La “democracia a la cubana” que no pudo ser

  • La “democracia a la cubana” que no pudo ser
Pablo McKinney
pablomckinney@gmail.com

“Pienso en mis largos días con mi piel prohibida,
pienso en mis largos días (...) Pero además, pregúnteles,
estoy seguro de que también recuerdan ellos”.
Nicolas Guillén

UNA REVOLUCI”N CRECIDA EN EL CASTIGO. Para analizar la trascendencia de Fidel Castro conviene hablar de su obra mayor: La Revolución cubana. Sobre ella escribió Eduardo Galeano una reflexion de antología en su libro “Espejos”: “Esta revolución, crecida en el castigo, es lo que pudo ser y no lo que quiso ser. (...) En gran medida gracias al bloqueo, el muro entre el deseo y la realidad fue haciéndose más alto y más ancho (...), ahogó el desarrollo de una democracia a la cubana, obligó a la militarización de la sociedad y otorgó a la burocracia las coartadas que necesita para justificarse y perpetuarse”.  Qué habría sido de la Revolución, si tomada La Habana por los barbudos, el poder norteamericano hubiese aceptado que a 90 millas de su territorio existiera un gobierno amigo pero digno y soberano, que sólo aspiraba a ocuparse de los suyos y ser un buen vecino, pero que -eso sí- estaba dispuesta a morir en el intento de defender a cualquier precio su dignidad reinaugurada de patria soberana.
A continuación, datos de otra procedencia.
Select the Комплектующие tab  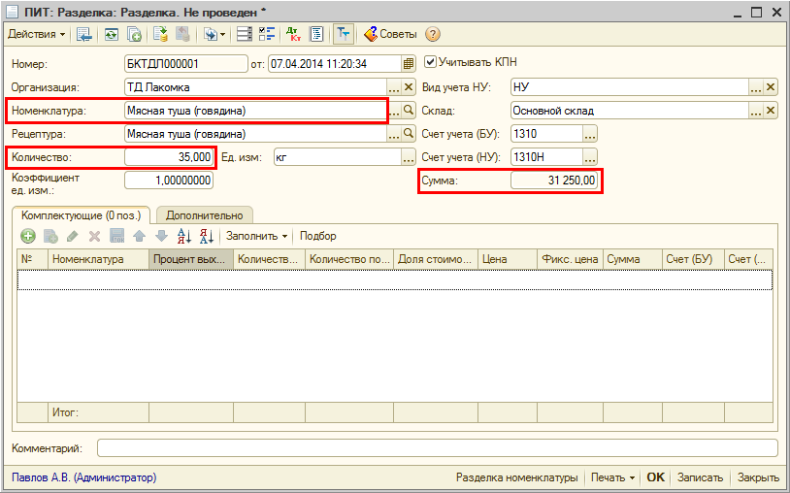(81, 214)
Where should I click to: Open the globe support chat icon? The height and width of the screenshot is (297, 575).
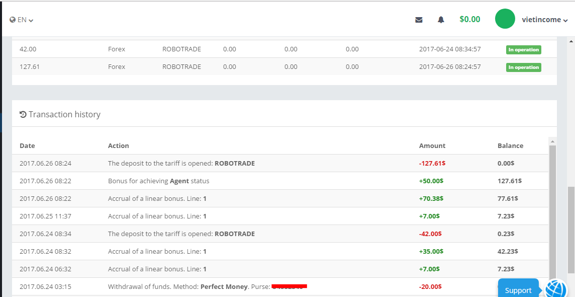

La pregunta, con su dejo de nostalgia, viene a cuento porque negado el imperio a aceptar la autodeterminación de parte del territorio que ellos consideran su “patio trasero”,  el poder estadounidense tiró a matar a la naciente “democracia a la cubana”, -era el año 1960- y a partir de entonces nada fue como se tenía planeado en la Revolución. Y llegaron las agresiones y los atentados de mil modos y maneras, incluidos los reconocidos intentos de asesinato en contra de Fidel Castro, con la financiación, planificación, asesoría y/o ejecución de sus agencias.  

LA ADVERTENCIA EN UN SON

Fue ese el escenario que condujo a la firma del convenio de ayuda mutua con la burocratizada y anquilosada Unión Soviética, cuando a inicios de los años ochenta, tuvo uno la oportunidad de cuestionar directamente a miembros de la dirección del Partido Comunista Cubano, en Europa, su argumento fue doloroso pero convincente: “La primera función de un ser vivo es seguir estándolo. Se trataba de sobrevivir. Tobarich”. Y  llegaron los difíciles, definitorios y terribles días de la “crisis de los misiles”, donde a través de un son de Carlos Puebla, el mundo se enteró de la decidida advertencia de los cubanos: “Y que sepa el imperialismo si con nosotros se mete,  que los famosos cohetes no son ningún simbolismo. Queremos vivir en paz en nuestra querida tierra, pero si vienen en guerra, ni uno solo quedará”. Con el pacto con la URSS, había sobrevivido la Revolución, sí, pero ya no existiría más el proyecto fidelista inicial, esa “democracia a la cubana” a la que tanto aspiró y por la que tanto se esforzó con su trabajo y el arma de su ejemplo, el Che Guevara. El pacto condujo irremediablemente a “la militarización de la sociedad y otorgó a la burocracia las coartadas que necesita para justificarse y perpetuarse”.

EL NACIMIENTO DE UN MITO

La crisis de los misiles mostró al mundo la cara más heroica y decidida de Fidel. Así fue creciendo el mito del Comandante en el mundo, y en especial entre los hijos de los pueblos americanos, tan víctimas de las acciones abusivas y humillantes de los Estados Unidos. Por eso, en aquellos años, lo de ser comunista o no, era una cosa muy diferente a ser o no fidelista. Hasta el zorruno y conservador doctor Balaguer, (¡y eso es decir!) fue seducido por el héroe, por el David y su hazaña.  

“EL TIEMPO, EL IMPLACABLE”
Solo el tiempo colocará en el debido lugar de la historia la figura de Fidel Castro: su más alta luz y a su más oscura sombra. Por un lado, haber liderado la construcción de la sociedad más justa, la menos desigual del continente, pero por otro, al alto precio de la libertad de expresión, la libertad individual, o simplemente la libertad a secas, pero resulta que el hombre, ay, necesita ser la libertad... incluso para joderse. He ahí la disyuntiva que la figura de Fidel representa especialmente para mi generación. Por eso la admiración y el respeto, por eso la crítica y el reproche.